Hyper-converged infrastructure systems (HCI) are becoming a new standard for many businesses. Research firm Forrester even predicts that HCI will become a ubiquitous platform for on-premises deployments. If you’re not using it now, there’s a good chance you’ll want to soon.
Like converged infrastructure (CI), HCI brings together virtualization, storage, compute power, and even network technologies into a single box. The additional benefit is that HCI adds a layer of software to streamline further and blend these technologies. Organizations get the same scalability and simplified management they would usually only get from public cloud infrastructure, but in an on-premises environment, they control. Companies considering the move to a hyper-converged infrastructure should take note of a few key benefits.
Simplified Multi-Site Management
The blanket benefit of an HCI solution is that it simplifies infrastructure management in a few ways. Rather than disparate systems that require you to blend storage, virtualization, backup, and computer resources, it’s all combined for you. In many cases, software-defined storage platforms offer you a dashboard that allows you to monitor and manage your infrastructure. You can track multiple sites, allocate storage resources, manage backup snapshots, and much more. With better management capabilities, you can re-allocate workforce hours to improving other parts of the IT realm.
Focused Vendor Relationships
One way to gain efficiency as an IT provider is to hand-pick a few dependable vendors and use their solutions exclusively. Since hyper-converged storage solutions bring together a variety of storage, backup, and networking needs into one appliance, you stop relying on an ever-growing list of vendors. Instead, you can focus your efforts on getting the most from the few solutions you use. With fewer vendors, you simplify billing, develop better relationships, and can begin to take advantage of incentives vendors offer you as a premium provider of their solutions.

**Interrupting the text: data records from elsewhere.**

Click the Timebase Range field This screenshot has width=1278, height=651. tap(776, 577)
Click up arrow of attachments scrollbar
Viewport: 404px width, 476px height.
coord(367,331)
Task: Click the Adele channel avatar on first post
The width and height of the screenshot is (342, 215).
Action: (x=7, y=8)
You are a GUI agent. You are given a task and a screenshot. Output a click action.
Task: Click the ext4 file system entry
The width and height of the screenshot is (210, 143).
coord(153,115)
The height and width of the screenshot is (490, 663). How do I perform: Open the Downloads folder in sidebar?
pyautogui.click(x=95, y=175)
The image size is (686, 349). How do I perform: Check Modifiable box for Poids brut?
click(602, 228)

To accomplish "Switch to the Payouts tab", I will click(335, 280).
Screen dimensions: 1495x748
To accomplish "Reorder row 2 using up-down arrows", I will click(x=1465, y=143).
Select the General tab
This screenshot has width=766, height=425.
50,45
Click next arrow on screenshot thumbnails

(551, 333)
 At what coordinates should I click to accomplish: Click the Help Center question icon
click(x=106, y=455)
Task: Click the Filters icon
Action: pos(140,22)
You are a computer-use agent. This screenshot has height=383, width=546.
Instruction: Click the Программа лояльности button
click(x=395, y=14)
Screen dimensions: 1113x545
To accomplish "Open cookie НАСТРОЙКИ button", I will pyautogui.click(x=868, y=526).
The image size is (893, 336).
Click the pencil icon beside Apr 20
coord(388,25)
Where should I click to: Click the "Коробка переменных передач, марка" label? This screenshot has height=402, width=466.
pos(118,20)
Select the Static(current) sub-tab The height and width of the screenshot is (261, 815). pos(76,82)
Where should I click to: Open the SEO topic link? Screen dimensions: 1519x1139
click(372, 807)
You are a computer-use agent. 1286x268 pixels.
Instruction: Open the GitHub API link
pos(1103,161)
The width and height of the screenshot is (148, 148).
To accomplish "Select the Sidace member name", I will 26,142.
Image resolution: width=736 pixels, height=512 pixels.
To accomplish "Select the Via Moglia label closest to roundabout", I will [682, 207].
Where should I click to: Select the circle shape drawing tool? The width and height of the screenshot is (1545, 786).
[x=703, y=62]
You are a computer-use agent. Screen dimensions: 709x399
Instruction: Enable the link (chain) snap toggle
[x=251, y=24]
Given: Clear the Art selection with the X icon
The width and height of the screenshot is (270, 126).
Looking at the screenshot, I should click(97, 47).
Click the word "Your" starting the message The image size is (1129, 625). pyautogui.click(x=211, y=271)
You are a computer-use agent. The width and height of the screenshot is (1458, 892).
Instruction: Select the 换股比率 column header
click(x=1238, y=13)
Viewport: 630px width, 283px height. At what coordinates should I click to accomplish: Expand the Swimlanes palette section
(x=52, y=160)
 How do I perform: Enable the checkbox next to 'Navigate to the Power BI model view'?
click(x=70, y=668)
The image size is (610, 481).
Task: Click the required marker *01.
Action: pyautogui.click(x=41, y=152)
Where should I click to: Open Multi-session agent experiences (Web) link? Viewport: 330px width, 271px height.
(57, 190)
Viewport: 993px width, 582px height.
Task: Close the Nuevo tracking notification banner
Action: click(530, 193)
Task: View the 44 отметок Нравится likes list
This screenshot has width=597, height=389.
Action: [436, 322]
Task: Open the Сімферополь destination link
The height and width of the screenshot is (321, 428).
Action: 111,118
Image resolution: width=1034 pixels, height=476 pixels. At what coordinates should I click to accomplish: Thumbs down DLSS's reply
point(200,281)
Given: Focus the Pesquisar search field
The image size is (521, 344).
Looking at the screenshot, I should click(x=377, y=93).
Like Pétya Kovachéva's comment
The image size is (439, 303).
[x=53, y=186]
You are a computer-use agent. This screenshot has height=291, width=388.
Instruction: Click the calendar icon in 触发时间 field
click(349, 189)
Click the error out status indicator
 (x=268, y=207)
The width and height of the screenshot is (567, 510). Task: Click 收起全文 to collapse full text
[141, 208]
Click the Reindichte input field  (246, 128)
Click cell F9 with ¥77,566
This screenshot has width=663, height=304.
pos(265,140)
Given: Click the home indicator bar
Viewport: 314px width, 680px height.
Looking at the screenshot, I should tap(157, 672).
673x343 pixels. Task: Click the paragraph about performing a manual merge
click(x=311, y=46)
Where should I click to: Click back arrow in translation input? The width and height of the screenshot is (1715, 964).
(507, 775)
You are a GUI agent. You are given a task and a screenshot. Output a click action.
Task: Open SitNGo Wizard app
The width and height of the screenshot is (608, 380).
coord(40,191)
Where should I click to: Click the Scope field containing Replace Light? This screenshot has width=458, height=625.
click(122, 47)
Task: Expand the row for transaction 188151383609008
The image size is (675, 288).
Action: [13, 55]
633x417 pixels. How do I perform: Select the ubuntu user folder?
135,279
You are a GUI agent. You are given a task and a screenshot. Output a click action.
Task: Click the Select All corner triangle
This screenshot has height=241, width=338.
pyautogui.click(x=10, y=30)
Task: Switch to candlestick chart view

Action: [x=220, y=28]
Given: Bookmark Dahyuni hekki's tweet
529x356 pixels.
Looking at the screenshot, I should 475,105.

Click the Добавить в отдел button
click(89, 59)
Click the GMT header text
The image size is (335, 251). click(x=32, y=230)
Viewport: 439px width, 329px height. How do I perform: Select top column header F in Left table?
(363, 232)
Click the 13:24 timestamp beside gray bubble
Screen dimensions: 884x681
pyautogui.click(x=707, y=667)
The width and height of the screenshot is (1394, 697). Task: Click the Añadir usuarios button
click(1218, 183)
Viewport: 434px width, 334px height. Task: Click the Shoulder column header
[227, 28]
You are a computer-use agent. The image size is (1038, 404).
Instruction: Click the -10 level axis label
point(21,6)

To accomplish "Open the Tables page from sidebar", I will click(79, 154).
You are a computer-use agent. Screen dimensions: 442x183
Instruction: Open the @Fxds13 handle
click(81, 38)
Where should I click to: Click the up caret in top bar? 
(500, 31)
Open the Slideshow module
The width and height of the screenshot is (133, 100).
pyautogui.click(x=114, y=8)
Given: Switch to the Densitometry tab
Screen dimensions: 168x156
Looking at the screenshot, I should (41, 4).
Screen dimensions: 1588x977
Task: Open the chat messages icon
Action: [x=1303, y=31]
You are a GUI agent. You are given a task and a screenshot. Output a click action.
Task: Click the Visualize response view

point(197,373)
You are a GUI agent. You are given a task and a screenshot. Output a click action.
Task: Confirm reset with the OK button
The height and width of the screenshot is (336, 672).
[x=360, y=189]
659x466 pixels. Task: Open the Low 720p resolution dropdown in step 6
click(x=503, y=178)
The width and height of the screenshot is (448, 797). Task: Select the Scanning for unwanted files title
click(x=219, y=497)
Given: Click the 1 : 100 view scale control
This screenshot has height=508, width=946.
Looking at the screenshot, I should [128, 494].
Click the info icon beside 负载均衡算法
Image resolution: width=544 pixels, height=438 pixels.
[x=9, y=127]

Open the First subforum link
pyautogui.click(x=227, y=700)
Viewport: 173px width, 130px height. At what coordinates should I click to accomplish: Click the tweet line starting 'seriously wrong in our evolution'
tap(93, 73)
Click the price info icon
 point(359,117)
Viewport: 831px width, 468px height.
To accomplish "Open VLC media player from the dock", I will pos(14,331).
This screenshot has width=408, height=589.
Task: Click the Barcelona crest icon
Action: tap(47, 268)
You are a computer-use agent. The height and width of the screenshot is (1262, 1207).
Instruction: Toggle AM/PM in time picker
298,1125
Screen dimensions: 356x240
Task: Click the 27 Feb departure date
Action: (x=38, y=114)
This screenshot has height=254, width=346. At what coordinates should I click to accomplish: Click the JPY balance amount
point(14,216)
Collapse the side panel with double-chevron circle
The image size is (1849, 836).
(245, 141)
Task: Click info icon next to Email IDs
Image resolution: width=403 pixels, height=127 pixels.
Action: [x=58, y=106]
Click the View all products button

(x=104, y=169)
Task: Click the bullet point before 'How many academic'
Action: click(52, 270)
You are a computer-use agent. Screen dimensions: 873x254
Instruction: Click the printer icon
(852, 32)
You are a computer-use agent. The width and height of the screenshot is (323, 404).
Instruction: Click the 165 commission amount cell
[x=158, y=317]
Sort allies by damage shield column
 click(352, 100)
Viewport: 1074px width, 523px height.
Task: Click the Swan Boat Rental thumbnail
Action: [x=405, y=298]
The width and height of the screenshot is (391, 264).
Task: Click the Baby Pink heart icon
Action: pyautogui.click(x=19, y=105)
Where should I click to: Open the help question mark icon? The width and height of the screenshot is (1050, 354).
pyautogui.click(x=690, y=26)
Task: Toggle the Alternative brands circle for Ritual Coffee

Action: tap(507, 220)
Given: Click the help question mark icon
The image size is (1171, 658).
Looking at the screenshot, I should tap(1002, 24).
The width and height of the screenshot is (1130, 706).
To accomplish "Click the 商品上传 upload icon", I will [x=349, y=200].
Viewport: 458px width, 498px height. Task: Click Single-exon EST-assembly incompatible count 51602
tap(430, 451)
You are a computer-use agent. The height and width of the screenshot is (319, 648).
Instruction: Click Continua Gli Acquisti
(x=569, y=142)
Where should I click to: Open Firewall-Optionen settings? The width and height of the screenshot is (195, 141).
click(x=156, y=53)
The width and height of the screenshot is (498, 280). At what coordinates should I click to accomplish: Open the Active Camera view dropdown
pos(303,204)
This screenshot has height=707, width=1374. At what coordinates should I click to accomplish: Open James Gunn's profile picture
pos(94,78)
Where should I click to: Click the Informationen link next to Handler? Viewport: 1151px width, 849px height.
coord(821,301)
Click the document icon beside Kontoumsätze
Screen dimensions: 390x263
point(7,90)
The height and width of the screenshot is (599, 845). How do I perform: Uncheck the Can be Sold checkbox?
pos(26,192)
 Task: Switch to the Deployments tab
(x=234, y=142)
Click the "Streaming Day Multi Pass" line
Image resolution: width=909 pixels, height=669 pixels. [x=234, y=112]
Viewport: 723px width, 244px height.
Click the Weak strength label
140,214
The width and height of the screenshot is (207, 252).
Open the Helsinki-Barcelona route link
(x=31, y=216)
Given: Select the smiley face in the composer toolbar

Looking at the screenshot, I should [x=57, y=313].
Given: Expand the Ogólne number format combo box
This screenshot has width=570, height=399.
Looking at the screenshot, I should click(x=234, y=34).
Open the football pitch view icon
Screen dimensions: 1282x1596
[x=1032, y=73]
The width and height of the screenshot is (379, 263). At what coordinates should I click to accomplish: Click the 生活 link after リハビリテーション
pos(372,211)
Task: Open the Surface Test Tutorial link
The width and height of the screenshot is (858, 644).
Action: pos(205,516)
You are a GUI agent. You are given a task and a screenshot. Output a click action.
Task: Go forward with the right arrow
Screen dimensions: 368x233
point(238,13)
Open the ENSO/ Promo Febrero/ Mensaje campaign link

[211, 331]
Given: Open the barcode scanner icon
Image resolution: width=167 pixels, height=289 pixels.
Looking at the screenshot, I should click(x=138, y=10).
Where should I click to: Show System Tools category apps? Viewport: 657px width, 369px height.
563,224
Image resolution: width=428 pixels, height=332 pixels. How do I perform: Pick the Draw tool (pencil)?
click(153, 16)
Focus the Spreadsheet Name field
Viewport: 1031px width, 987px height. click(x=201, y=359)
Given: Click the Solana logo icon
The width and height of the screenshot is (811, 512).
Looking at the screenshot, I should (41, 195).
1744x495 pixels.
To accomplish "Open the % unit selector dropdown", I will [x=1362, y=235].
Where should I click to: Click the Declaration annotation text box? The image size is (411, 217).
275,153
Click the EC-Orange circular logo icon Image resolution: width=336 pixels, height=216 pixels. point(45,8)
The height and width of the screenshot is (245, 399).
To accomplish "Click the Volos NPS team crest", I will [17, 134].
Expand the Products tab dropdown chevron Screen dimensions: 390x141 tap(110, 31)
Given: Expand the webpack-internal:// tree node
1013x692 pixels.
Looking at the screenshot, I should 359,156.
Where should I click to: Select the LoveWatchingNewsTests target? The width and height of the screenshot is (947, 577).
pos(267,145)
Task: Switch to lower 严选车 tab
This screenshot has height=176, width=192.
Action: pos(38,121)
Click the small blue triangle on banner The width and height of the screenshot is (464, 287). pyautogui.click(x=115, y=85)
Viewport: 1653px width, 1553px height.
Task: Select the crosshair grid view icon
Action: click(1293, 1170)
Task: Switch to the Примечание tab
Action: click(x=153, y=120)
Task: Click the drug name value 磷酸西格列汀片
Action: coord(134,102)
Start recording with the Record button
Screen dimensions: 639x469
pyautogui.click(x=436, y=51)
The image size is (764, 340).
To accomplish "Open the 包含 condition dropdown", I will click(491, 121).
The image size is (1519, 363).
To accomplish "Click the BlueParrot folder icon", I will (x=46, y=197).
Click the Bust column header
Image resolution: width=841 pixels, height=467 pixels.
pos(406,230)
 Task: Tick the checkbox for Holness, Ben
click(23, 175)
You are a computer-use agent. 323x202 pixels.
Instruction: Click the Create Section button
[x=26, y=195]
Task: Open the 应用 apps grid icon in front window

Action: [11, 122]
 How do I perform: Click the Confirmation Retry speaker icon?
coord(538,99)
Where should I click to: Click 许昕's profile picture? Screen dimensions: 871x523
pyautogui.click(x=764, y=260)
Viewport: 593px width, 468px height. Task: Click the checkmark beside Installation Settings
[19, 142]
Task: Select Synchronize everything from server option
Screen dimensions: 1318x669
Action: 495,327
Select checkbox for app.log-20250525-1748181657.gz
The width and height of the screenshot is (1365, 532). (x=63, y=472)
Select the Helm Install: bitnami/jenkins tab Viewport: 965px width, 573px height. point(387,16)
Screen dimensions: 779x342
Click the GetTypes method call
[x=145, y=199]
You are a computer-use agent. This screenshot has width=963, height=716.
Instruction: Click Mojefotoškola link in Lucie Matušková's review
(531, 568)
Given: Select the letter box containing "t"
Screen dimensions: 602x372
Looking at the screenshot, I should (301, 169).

Software-defined storage allows admins to continually add on and allocate storage resources as they see fit. Since software-defined storage treats all storage hardware as a single resource to draw from, it’s much simpler to provision storage resources, even across multiple sites, systems, and users. When you need to add more storage, you can often pick and choose which types of drives to add and it’s plug-and-play from there. Traditional converged infrastructures often don’t play well with other vendors’ hardware, which means you’ll have a higher cost each time you need to add some storage, and as you know, you’ll always need more storage.
Superior Data Protection
Many HCI solutions have baked-in data protection and management tools. These can be things like data deduplication, built-in backup and cloning technologies, multi-site replication, and more. The benefit is you can reduce the effort it takes to manage a reliable backup and disaster recovery strategy, reduce the hardware it takes to support it, and still have great recovery capabilities.
Note, however, that while HCI solutions can be an active part of a backup and disaster recovery strategy, they likely won’t be the only part of your disaster recovery strategy. If you do implement HCI solutions, consider carefully how these new solutions will help you meet recovery objectives, and take care to fill in the gaps with a dedicated backup and DR solution.
For many organizations, HCI solutions are a no-brainer, and the growth of the market is proof. If Forrester is correct in their predictions, HCI will be the standard soon. If your goal is to stay ahead of the curve and continually innovate, HCI solutions are the next big step to take.